2.       Teori Maslow : teori ini didasarkan pada asumsi bahwa di dalam diri individu ada dua hal :
a. Suatu usaha yang positif untuk berkembang
b. Kekuatan untuk melawan atau menolak perkembangan itu.
Maslow mengemukakan bahwa individu berperilaku dalam upaya untuk memenuhi kebutuhan yang bersifat hirarkis.

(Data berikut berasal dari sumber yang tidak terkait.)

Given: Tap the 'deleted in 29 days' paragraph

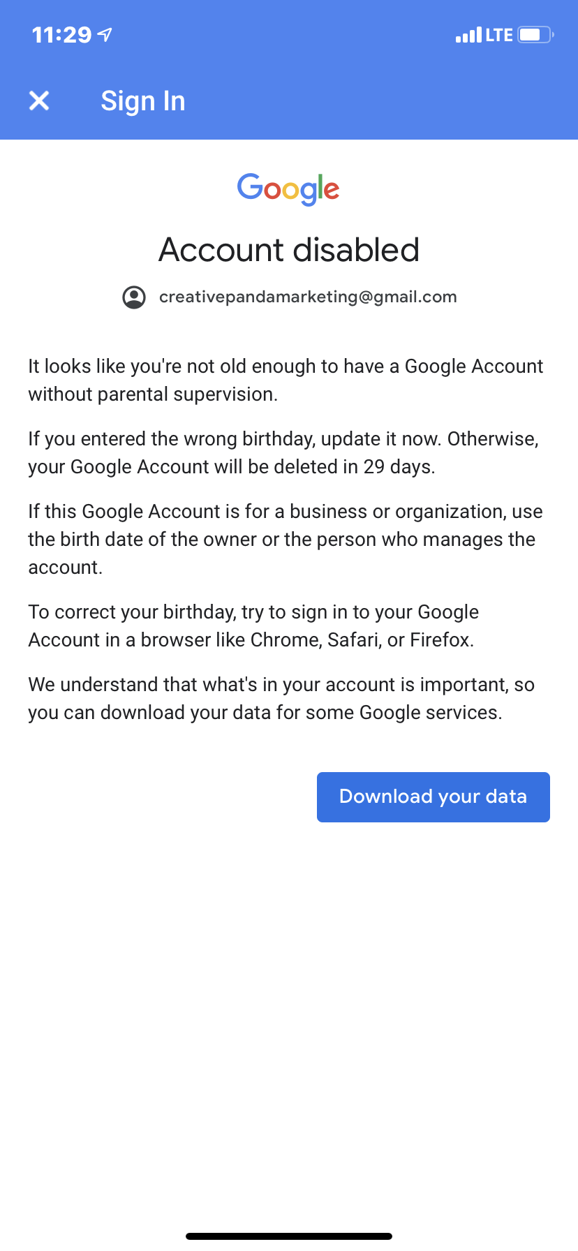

Masing-masing orang  memiliki berbagai perasaan takut seperti rasa takut untuk berusaha atau berkembang, takut untuk mengambil kesempatan, takut membahayakan apa yang sudah ia miliki dan sebagainya, tetapi di sisi lain seseorang juga memiliki dorongan untuk lebih maju ke arah keutuhan, keunikan diri, ke arah berfungsinya semua kemampuan, ke arah kepercayaan diri menghadapi dunia luar dan pada saat itu juga ia dapat menerima diri sendiri(self).
3.       Carl Ransom Rogers
Rogers membagi dua tipe belajar, yaitu:
1. Kognitif (kebermaknaan)
2. experiential ( pengalaman atau signifikansi)
Meskipun teori yang kemukakan oleh Rogers adalah salah satu dari teori holistik, akan tetapi keunikan teori adalah sifat humanis yang terkandung didalamnya.
Asumsi dasar teori Rogers adalah:
- Kecenderungan formatif
 Segala hal di dunia baik organik maupun non-organik tersusun dari hal-hal yang lebih kecil.
 - Kecenderungan aktualisasi
-Kecenderungan dari setiap makhluk hidup untuk bergerak menuju ke kesempurnaan atau pemenuhan potensial dirinya. Tiap individual memiliki kekuatannya sendiri untuk menyelsaikan masalahnya.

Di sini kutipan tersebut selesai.